Les expériences politiques visant à octroyer une place croissante à la société civile dans les processus de décision et de contrôle existent, notamment à l'échelle locale, et certaines relèvent de démarches sincères qui sont riches d'enseignements – avec leur lot de succès et d'échecs. Il va de soi que nos médias mainstream ne font pas le travail d'informer sur l'existence de ces expériences, ce qui explique qu'en général, nous n'en entendions jamais parler, qu'il s'agisse des initiative observées à Naples depuis 2011, à Grenoble depuis 2014, Barcelone et Madrid depuis 2015, ou encore, de l'autre côté de l'Atlantique, à Valparaíso, au Chili depuis 2016 – pour ne citer que quelques exemples. Mais trop souvent, les tentatives de démocratie participative n’ont produit que des changements modestes dans les rapports de pouvoir et dans la distribution des ressources. C’est d’ailleurs ce qui explique la réticence de l’exécutif, en France, à accorder un droit d’initiative citoyenne pouvant aboutir à des consultations référendaire qui permettraient de « contourner » nos élus : dans la mesure où la revendication des Gilets jaunes porte également sur le domaine fiscal, le pouvoir sent qu’il y a derrière cette revendication une volonté claire de redistribution de la richesse. Car démocratie et justice sociale vont nécessairement de pair.
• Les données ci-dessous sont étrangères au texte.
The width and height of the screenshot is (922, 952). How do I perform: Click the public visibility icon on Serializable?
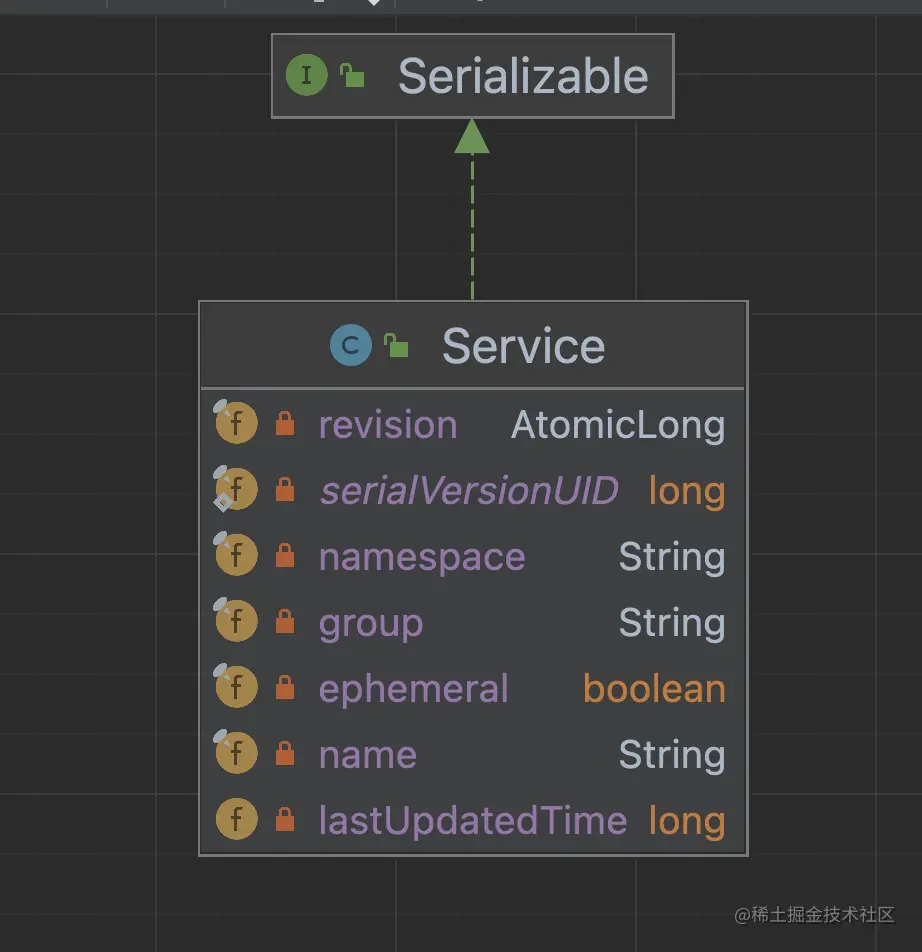[x=352, y=76]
À l'échelle locale, ces enjeux se traduisent parfois par des processus de remunicipalisation de services publics de base qui avaient été privatisés précédemment, posant la question de penser des villes et des villages de façon plus inclusive. Eau, énergie, restauration scolaire, transport... Une vague mondiale de remunicipalisations est en cours, et en France, c'est par la remunicipalisation de la distribution de l'eau et des énergies qu'on la constate le mieux. Depuis près de deux décennies, une cinquantaine de villes de gauche comme de droite, de Paris à Grenoble, de Rennes à Nice, ont repris directement en main la gestion de l'eau. Là encore, les contraintes réglementaires imposées dans le cadre européen ou national viennent mettre en tension ces initiatives, nous rappelant qu'à tous les échelons de décision, l'approfondissement de la démocratie, la question du contrôle des ressources, et plus généralement l'exigence de justice sociale, restent des combats à mener.